### [Task to carry out]
Beginning with the line where "Click the verification" occurs, set down each line of the records through the final one, exactly and without additions.

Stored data
============
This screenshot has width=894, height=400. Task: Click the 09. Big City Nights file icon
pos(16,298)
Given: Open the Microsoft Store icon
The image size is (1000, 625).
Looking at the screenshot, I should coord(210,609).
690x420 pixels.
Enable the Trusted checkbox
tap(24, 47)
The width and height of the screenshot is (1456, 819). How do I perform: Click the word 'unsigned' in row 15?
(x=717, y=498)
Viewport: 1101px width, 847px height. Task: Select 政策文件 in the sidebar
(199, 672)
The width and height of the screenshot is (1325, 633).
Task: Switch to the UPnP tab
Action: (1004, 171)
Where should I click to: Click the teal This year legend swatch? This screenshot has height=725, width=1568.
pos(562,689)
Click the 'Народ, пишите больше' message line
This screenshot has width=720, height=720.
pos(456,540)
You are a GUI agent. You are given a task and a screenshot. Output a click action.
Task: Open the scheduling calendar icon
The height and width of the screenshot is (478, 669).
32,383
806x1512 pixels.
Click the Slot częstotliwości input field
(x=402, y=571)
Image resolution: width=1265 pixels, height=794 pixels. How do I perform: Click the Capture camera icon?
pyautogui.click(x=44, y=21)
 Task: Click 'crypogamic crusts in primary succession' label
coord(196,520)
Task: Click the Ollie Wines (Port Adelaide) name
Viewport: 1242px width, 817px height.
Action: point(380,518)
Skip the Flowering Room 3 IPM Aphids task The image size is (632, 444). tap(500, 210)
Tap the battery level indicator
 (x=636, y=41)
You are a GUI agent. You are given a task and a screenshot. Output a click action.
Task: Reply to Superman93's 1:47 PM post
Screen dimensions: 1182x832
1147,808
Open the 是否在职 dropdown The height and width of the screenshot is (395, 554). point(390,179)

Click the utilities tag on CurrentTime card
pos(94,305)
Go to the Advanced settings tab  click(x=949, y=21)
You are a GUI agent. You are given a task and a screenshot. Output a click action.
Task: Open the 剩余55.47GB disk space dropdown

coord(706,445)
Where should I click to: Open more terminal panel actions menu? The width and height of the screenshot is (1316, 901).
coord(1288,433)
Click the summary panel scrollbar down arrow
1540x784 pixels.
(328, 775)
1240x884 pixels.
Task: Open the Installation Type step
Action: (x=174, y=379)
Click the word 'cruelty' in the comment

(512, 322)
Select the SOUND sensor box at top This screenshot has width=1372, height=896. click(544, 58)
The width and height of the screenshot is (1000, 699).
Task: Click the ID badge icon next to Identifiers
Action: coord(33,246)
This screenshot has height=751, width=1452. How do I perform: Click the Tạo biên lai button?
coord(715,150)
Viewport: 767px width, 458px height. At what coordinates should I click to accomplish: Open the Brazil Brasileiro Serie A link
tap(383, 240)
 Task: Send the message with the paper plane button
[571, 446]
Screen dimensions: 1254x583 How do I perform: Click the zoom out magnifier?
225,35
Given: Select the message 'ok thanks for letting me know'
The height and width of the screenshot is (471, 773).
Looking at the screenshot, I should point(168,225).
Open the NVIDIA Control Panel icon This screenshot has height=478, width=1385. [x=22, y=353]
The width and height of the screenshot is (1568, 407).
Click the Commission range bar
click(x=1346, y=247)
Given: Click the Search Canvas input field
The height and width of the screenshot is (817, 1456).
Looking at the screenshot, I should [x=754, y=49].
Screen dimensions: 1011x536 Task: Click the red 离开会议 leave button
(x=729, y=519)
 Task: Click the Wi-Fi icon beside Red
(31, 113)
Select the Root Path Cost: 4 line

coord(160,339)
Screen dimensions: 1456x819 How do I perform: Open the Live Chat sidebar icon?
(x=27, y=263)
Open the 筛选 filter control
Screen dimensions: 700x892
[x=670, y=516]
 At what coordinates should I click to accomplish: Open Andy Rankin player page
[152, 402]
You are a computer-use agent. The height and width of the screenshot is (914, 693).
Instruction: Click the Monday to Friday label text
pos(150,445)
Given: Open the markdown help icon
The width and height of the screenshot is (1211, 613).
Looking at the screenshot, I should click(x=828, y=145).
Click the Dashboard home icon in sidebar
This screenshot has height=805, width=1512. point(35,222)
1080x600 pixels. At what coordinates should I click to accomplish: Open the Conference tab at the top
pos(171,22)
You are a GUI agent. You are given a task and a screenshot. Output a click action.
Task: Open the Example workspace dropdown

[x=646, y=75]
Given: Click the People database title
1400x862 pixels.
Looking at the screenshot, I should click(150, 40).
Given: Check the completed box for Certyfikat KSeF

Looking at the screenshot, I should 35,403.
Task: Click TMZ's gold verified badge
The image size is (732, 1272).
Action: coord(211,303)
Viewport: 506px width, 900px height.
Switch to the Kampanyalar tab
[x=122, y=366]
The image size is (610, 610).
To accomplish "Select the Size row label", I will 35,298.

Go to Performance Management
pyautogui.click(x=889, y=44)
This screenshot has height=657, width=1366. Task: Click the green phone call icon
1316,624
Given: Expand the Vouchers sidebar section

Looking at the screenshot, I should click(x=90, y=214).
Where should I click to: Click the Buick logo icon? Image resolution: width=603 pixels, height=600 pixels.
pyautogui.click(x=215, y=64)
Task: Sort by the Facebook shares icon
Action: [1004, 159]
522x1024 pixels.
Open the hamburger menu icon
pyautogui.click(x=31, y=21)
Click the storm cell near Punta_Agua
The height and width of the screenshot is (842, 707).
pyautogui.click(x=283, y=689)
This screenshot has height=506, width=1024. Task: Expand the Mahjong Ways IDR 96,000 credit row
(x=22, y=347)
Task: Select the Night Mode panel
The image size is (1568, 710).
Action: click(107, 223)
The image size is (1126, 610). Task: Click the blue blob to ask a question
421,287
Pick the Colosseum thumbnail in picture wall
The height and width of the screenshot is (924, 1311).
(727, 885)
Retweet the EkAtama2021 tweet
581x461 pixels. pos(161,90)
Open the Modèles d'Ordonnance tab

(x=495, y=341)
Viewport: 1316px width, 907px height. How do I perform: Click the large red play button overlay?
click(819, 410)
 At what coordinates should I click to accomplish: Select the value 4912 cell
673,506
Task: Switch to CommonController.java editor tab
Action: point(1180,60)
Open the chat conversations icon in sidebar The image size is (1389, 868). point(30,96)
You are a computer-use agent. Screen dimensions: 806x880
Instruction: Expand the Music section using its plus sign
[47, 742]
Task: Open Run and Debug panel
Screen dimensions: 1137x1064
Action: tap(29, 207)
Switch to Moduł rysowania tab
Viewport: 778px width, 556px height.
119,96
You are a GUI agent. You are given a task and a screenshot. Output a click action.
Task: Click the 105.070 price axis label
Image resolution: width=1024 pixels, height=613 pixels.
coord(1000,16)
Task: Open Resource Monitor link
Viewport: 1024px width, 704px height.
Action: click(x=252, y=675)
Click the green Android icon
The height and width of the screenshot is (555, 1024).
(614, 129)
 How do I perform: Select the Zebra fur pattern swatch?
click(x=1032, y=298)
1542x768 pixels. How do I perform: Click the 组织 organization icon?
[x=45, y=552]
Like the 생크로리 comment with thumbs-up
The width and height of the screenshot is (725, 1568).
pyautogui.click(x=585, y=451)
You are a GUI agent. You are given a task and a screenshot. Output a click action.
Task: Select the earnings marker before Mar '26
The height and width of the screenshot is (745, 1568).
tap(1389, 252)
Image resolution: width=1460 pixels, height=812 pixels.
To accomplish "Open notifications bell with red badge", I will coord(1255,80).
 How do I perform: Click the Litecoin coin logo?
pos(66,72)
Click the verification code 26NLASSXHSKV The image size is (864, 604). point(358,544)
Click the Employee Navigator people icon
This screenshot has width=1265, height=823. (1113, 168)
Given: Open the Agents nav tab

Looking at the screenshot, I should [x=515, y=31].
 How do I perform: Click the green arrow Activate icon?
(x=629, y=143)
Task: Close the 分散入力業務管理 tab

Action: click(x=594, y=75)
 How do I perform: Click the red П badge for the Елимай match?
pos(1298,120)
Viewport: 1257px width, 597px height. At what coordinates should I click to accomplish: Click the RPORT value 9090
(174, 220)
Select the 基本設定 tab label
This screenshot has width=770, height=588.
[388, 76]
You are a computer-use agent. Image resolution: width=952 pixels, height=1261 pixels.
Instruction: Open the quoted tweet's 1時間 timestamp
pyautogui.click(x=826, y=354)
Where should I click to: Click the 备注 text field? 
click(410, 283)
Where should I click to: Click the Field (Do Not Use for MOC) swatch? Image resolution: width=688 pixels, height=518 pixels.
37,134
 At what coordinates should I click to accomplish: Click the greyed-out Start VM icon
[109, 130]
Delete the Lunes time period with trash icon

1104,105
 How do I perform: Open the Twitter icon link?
============
### [Result of the exercise]
Click the verification code 26NLASSXHSKV The image size is (864, 604). point(358,544)
Click the Employee Navigator people icon
This screenshot has width=1265, height=823. (1113, 168)
Given: Open the Agents nav tab

Looking at the screenshot, I should [x=515, y=31].
 How do I perform: Click the green arrow Activate icon?
(x=629, y=143)
Task: Close the 分散入力業務管理 tab

Action: click(x=594, y=75)
 How do I perform: Click the red П badge for the Елимай match?
pos(1298,120)
Viewport: 1257px width, 597px height. At what coordinates should I click to accomplish: Click the RPORT value 9090
(174, 220)
Select the 基本設定 tab label
This screenshot has width=770, height=588.
[388, 76]
You are a computer-use agent. Image resolution: width=952 pixels, height=1261 pixels.
Instruction: Open the quoted tweet's 1時間 timestamp
pyautogui.click(x=826, y=354)
Where should I click to: Click the 备注 text field? 
click(410, 283)
Where should I click to: Click the Field (Do Not Use for MOC) swatch? Image resolution: width=688 pixels, height=518 pixels.
37,134
 At what coordinates should I click to accomplish: Click the greyed-out Start VM icon
[109, 130]
Delete the Lunes time period with trash icon

1104,105
 How do I perform: Open the Twitter icon link?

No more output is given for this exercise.